Musgrave Pencil Company

A worker at Shelbyville’s Musgrave Pencil Company

 

Most of the places we tour at Tennessee History for Kids are historic, like museums and battlefields. But this tour is different. We’re taking you to a real-live factory, where people turn raw materials into something sold to the public. We’re taking you to Shelbyville’s Musgrave Pencil Company.

Why Musgrave? Because a pencil is simple product that is easy to explain. Also, the story of Musgrave Pencil involves Tennessee’s native trees, railroads, World War I, barbed wire and international trade.

Cedar trees are plentiful in Middle Tennessee

 

Pencil City, U.S.A.

 

There are a lot of eastern red cedar trees in Middle Tennessee. Eastern red cedars grow wild all over the place; even in the median between interstate lanes. Cedar trees have wood that is harder than most other trees. They are also a perfect wood with which to make pencils.

 

Piles of cedar logs beside the Musgrave Pencil Factory in the 1930s (Musgrave Pencil photo)

 

In the early 1900s, Shelbyville was an important stop on the Louisville & Nashville Railroad. That being the case, it was a better place to have a factory than other towns in south central Tennessee.

James Musgrave (Musgrave Pencil photo)

When originally started by James Musgrave in the early 1900s, Musgrave was a sawmill. Its main business was sending cedar trees, cut into small slats of wood, to German pencil manufacturers.

But during World War I, it was no longer possible for a Tennessee company to send raw materials to Germany. At that point Musgrave began manufacturing pencils. The success of his venture led to the creation of other Shelbyville pencil companies.

An old ad for the Musgrave Pencil Company (Musgrave Pencil image)

By the 1950s, when Tennessee Governor Buford Ellington declared Shelbyville “Pencil City, U.S.A.,” there were half a dozen pencil factories in Bedford County.

As the years went by, the business became more complicated. Pencils went from being yellow to being many colors. Companies began to special order pencils and use them as advertising. Pencils began being sold in back-to-school kits.

Workers at Musgrave Pencil in the 1930s (Musgrave Pencil photo)

Meanwhile, the supply of cedar trees in Bedford County was being depleted. For several years Musgrave made pencils out of recycled cedar fence posts, which at that time were common because farmers were replacing cedar fences with barbed wire. (See newspaper article on the right column.)

A Musgrave Pencil truck in the 1940s (Musgrave Pencil photo)

Starting in the 1930s, factories such as Musgrave began using wood from other parts of the United States. Eventually the production of pencils began moving to other countries.

Today Musgrave is the only factory in Bedford County that still makes pencils.

 

How pencils are made

 

You may have stared at a pencil and wondered “how did they get the black part in the middle?” (We wondered that too.)

You start with a little piece of wood. You run the piece of wood through a milling machine that cuts a groove down it.
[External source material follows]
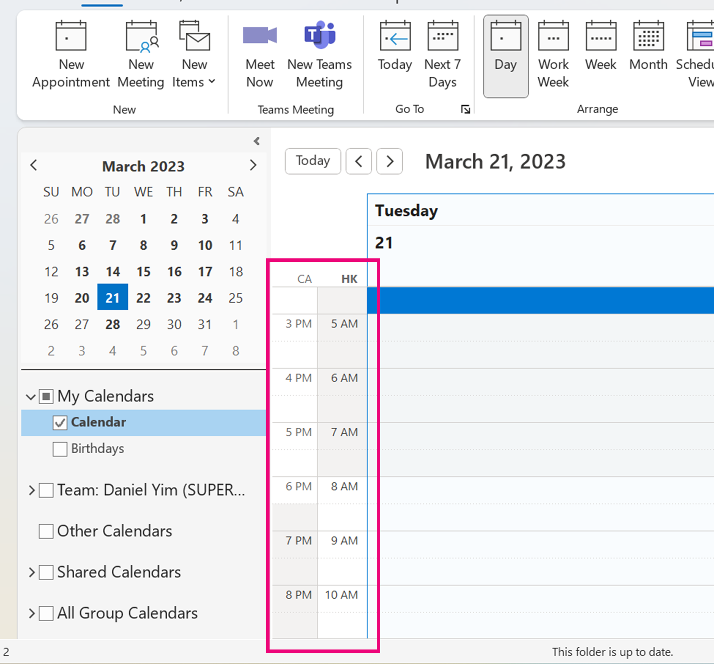Check the Other Calendars checkbox
The width and height of the screenshot is (714, 664).
coord(46,531)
Once you’ve done this to two pieces of wood, if you hold them side by side like a sandwich, it creates a little “tunnel.”

Here are hundreds of pieces of wood, pressed together with graphite between them, with glue drying as part of the pencil-making process.
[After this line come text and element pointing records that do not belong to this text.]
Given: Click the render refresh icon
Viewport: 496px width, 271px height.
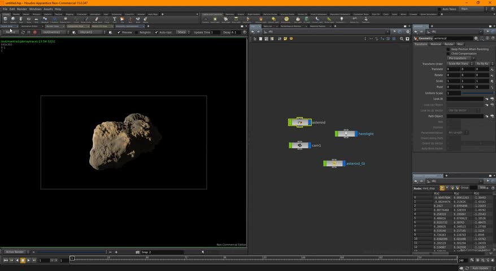Looking at the screenshot, I should click(x=23, y=32).
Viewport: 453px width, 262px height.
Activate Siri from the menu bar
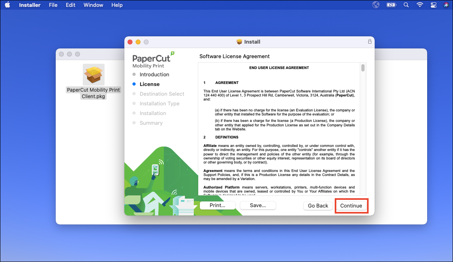coord(446,5)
In this picture on the right, which shows wood being made into a carpenter’s pencil, you can see the “tunnel” made by the two grooves.

The black stuff in the middle of the pencil is a mixture of graphite (an element that is mined) and clay. Like the wood used to make pencils, the graphite and clay mixture comes from another factory. It comes in long strips, ready to be used in the pencil-making process.

After the wood is cut, the long piece of graphite and clay gets placed in the groove, and another piece of wood is glued on top. The glue that holds the pieces of wood together is pressed together and dries overnight.

 

Now the two pieces of wood, glued together, are run through a series of milling machines that eventually turn the little pieces of wood into pencils.

Pencils that have just been painted

 

Next the pencils are run through a machine that covers them with a thin layer of paint. The day we were there, we saw pencils being painted blue, orange, yellow and green.

 

Lots of ferrules; lots of erasers

 

Then the pencils are fed through another machine that sticks a metal ferrule and an eraser on them (the ferrule is the metal ring holding the eraser).

There are a lot of erasers being put on pencils at the Musgrave Pencil Company. In fact, the Musgrave Pencil Company makes up to two million pencils PER WEEK!

Many of them are then fed into a machine that stamps something on the side of the pencil. Ones we saw had the words “I’m a drug free kid” stamped on the side of them.

The pencils are then boxed and they are ready to be shipped out!

Henry Hulan, who used to be president of Musgrave Pencil, is the great grandson of James Musgrave (Musgrave Pencil photo)

 

Now you know how pencils are made; why many of them are were (and still are) made in Shelbyville; and how World War I led to Tennessee’s pencil industry.